◆ **Required task**: Convert the records between the line holding "Where should I click to: Click the Minimum" and the line holding "should pyautogui.click(x=69, y=773).", inclusive, into a JSON list of strings with one string per line, leaving out blank lines.

◆ **Data excerpts**:
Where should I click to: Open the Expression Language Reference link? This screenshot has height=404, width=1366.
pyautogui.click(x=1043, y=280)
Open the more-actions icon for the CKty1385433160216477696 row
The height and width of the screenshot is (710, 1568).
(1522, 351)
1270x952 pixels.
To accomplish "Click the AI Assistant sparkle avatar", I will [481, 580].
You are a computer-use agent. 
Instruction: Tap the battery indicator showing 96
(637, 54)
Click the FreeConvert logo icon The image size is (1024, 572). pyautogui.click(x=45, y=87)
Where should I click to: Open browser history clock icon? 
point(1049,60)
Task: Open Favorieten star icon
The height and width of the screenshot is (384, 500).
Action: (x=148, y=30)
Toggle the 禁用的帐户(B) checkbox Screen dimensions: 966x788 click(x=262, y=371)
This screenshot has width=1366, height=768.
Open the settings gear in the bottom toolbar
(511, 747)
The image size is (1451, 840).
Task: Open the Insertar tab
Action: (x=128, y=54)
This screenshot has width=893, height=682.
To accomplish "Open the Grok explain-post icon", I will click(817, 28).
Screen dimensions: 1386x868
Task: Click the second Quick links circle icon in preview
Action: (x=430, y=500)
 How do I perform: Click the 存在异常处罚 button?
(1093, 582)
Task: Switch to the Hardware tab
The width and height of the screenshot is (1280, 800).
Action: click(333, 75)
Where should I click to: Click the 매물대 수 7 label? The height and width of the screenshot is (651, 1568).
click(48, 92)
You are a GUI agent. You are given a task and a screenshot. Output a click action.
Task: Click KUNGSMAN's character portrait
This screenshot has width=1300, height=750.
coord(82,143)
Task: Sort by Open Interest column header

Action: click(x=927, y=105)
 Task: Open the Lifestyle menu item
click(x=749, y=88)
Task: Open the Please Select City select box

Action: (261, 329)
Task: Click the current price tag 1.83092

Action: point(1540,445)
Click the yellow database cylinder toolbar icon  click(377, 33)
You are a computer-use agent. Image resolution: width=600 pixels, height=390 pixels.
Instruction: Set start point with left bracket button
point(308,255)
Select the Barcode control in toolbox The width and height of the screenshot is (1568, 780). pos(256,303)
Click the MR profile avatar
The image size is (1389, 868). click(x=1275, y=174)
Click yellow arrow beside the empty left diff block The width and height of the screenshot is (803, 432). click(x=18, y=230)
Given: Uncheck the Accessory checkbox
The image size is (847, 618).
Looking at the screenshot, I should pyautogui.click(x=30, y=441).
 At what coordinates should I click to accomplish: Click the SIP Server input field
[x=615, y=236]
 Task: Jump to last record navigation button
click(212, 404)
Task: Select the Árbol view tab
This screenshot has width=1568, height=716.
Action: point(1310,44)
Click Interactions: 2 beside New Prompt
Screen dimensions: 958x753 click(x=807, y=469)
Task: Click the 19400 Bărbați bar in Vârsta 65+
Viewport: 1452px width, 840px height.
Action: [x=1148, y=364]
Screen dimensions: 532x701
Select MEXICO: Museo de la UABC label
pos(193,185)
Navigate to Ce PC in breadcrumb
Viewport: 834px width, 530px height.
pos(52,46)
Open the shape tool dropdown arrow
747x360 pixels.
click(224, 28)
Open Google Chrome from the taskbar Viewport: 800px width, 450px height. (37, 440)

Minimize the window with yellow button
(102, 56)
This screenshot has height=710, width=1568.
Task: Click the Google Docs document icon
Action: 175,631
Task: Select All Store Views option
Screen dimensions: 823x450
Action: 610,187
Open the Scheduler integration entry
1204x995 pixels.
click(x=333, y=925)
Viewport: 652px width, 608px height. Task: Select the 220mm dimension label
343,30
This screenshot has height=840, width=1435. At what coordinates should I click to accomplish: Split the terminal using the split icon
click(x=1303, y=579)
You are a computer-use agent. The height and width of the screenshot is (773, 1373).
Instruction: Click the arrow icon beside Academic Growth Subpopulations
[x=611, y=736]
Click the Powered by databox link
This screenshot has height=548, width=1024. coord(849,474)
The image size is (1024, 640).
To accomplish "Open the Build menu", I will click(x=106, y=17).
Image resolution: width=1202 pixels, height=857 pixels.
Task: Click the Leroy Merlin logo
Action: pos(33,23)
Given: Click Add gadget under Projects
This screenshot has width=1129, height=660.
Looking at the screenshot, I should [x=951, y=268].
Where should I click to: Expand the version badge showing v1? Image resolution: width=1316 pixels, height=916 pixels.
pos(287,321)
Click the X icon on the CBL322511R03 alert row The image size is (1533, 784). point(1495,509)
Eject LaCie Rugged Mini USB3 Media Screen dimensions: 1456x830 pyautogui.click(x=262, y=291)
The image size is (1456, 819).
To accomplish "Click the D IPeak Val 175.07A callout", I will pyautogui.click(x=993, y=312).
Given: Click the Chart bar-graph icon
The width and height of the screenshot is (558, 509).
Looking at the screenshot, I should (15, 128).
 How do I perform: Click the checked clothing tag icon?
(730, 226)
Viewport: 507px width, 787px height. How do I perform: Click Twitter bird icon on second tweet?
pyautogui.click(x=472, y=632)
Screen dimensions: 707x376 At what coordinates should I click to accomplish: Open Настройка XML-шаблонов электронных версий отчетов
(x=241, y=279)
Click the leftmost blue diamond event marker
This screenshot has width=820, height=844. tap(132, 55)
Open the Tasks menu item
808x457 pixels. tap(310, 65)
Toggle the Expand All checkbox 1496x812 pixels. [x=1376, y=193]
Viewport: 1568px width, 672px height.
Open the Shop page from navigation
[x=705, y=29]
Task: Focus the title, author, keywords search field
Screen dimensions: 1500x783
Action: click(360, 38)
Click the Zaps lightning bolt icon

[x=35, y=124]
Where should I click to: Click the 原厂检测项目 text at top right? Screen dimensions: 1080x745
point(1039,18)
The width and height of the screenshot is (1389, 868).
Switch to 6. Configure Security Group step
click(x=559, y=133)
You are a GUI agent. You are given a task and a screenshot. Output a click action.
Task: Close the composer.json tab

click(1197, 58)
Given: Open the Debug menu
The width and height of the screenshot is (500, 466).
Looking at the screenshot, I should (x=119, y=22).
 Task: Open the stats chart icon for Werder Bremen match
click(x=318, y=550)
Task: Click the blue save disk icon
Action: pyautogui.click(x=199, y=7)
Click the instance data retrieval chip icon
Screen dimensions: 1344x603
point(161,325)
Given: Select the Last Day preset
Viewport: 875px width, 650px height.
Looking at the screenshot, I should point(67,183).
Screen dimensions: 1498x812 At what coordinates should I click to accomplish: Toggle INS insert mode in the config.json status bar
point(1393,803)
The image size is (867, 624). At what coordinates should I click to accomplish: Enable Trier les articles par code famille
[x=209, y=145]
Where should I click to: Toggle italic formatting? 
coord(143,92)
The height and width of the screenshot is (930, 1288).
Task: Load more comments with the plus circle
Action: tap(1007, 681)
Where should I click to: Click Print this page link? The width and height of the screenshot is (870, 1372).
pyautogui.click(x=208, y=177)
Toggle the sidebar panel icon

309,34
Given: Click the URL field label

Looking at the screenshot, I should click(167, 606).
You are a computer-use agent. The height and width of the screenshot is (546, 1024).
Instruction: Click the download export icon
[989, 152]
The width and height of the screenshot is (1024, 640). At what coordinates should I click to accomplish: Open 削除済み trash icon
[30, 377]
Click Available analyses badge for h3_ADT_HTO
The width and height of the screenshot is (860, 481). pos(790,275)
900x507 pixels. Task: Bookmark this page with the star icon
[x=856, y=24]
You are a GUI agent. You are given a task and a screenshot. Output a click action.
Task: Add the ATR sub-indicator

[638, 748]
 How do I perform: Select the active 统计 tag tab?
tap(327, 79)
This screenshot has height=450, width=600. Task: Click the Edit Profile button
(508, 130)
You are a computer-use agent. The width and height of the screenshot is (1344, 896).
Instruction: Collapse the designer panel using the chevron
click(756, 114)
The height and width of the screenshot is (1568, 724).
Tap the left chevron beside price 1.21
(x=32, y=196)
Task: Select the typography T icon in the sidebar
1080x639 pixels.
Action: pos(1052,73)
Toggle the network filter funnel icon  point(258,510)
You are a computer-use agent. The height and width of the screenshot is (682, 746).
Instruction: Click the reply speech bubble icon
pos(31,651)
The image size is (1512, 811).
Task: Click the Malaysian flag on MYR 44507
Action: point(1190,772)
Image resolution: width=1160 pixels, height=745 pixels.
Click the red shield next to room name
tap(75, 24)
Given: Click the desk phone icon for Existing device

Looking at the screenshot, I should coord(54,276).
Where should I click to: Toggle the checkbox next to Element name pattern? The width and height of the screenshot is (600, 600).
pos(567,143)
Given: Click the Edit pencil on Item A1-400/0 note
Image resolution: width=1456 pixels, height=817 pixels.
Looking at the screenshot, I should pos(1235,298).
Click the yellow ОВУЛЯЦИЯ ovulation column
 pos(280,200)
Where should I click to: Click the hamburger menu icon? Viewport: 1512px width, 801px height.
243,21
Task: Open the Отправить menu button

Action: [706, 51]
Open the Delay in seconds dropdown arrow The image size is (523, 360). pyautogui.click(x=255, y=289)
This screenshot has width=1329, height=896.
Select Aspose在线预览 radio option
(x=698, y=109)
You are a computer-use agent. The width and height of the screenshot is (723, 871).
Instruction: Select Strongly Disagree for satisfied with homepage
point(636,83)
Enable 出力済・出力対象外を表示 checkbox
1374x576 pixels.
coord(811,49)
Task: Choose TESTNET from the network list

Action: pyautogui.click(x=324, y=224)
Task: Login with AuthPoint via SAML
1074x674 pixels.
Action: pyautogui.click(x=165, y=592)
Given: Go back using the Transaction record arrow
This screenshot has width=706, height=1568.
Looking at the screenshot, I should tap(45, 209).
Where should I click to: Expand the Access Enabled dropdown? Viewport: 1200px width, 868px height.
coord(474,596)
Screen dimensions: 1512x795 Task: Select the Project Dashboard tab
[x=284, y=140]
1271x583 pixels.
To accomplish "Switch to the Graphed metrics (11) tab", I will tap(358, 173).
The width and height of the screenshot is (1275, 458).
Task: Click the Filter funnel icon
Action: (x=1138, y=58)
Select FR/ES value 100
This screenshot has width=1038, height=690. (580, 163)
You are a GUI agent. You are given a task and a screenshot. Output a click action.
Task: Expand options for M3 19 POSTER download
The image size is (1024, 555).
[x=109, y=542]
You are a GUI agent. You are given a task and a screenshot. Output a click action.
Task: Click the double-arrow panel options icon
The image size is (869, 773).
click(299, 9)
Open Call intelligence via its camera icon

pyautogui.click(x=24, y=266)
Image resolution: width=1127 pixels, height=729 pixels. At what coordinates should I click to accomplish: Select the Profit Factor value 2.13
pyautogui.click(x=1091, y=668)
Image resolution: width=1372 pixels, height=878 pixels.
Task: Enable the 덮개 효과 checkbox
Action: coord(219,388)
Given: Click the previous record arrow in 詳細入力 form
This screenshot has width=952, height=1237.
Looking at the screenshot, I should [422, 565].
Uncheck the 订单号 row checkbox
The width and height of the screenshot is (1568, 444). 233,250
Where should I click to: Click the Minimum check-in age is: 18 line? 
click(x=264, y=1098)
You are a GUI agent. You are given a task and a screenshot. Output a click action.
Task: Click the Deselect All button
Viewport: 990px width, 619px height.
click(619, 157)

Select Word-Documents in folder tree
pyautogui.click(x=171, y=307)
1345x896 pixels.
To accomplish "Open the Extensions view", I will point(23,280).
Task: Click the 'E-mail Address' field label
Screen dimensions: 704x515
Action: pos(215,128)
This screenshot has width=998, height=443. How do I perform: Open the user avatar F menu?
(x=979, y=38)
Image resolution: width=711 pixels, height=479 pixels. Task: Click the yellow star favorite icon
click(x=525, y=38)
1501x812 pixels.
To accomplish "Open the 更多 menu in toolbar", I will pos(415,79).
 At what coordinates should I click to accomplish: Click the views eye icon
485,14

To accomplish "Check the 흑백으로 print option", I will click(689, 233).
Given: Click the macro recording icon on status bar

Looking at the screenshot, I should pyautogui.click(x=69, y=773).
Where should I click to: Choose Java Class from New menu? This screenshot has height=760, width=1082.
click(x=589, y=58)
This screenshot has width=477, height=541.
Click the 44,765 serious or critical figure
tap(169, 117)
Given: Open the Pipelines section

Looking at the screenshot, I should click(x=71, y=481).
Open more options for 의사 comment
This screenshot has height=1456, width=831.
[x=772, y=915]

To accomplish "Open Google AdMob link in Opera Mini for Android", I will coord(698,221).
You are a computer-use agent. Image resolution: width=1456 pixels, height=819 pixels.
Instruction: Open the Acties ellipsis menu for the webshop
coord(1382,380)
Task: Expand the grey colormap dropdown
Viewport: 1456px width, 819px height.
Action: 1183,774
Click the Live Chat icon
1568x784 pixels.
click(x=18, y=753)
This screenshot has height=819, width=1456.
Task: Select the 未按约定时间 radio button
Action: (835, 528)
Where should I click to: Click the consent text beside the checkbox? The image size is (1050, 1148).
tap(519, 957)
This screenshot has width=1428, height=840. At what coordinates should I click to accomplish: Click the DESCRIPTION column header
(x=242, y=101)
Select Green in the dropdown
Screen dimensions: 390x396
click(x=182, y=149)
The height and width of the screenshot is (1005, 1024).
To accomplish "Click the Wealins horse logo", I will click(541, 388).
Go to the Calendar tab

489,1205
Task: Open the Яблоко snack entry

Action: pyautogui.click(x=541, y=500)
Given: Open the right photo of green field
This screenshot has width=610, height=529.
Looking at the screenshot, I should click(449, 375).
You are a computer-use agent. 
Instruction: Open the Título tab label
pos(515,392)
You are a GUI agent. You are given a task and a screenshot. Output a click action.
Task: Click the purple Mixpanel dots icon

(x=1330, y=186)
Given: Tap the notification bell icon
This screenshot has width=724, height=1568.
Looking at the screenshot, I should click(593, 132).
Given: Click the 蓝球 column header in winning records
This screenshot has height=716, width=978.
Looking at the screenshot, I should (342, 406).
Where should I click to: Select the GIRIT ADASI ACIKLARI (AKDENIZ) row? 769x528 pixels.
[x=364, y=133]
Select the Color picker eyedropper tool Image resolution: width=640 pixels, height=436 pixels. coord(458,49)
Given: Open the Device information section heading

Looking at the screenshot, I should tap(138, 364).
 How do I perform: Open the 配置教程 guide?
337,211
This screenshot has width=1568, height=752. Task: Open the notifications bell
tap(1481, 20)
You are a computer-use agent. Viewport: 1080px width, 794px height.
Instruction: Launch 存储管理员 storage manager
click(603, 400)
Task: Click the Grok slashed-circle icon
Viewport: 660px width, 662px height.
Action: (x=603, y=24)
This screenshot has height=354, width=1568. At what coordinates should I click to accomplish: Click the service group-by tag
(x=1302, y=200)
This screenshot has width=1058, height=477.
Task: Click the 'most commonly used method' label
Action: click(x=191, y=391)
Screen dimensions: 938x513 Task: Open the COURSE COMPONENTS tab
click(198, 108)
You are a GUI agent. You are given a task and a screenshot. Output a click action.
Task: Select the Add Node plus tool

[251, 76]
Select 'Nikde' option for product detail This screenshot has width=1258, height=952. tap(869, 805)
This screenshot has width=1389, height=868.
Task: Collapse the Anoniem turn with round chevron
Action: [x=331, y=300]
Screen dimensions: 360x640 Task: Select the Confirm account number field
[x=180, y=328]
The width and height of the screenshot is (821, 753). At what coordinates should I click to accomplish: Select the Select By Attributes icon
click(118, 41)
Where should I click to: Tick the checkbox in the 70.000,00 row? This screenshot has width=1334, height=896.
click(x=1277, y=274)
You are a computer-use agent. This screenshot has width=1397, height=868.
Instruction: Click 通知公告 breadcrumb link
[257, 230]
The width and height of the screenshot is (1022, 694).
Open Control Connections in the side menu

◆ **Solution**:
[
  "Where should I click to: Click the Minimum check-in age is: 18 line? ",
  "click(x=264, y=1098)",
  "You are a GUI agent. You are given a task and a screenshot. Output a click action.",
  "Task: Click the Deselect All button",
  "Viewport: 990px width, 619px height.",
  "click(619, 157)",
  "Select Word-Documents in folder tree",
  "pyautogui.click(x=171, y=307)",
  "1345x896 pixels.",
  "To accomplish \"Open the Extensions view\", I will point(23,280).",
  "Task: Click the 'E-mail Address' field label",
  "Screen dimensions: 704x515",
  "Action: pos(215,128)",
  "This screenshot has width=998, height=443. How do I perform: Open the user avatar F menu?",
  "(x=979, y=38)",
  "Image resolution: width=711 pixels, height=479 pixels. Task: Click the yellow star favorite icon",
  "click(x=525, y=38)",
  "1501x812 pixels.",
  "To accomplish \"Open the 更多 menu in toolbar\", I will pos(415,79).",
  " At what coordinates should I click to accomplish: Click the views eye icon",
  "485,14",
  "To accomplish \"Check the 흑백으로 print option\", I will click(689, 233).",
  "Given: Click the macro recording icon on status bar",
  "Looking at the screenshot, I should pyautogui.click(x=69, y=773)."
]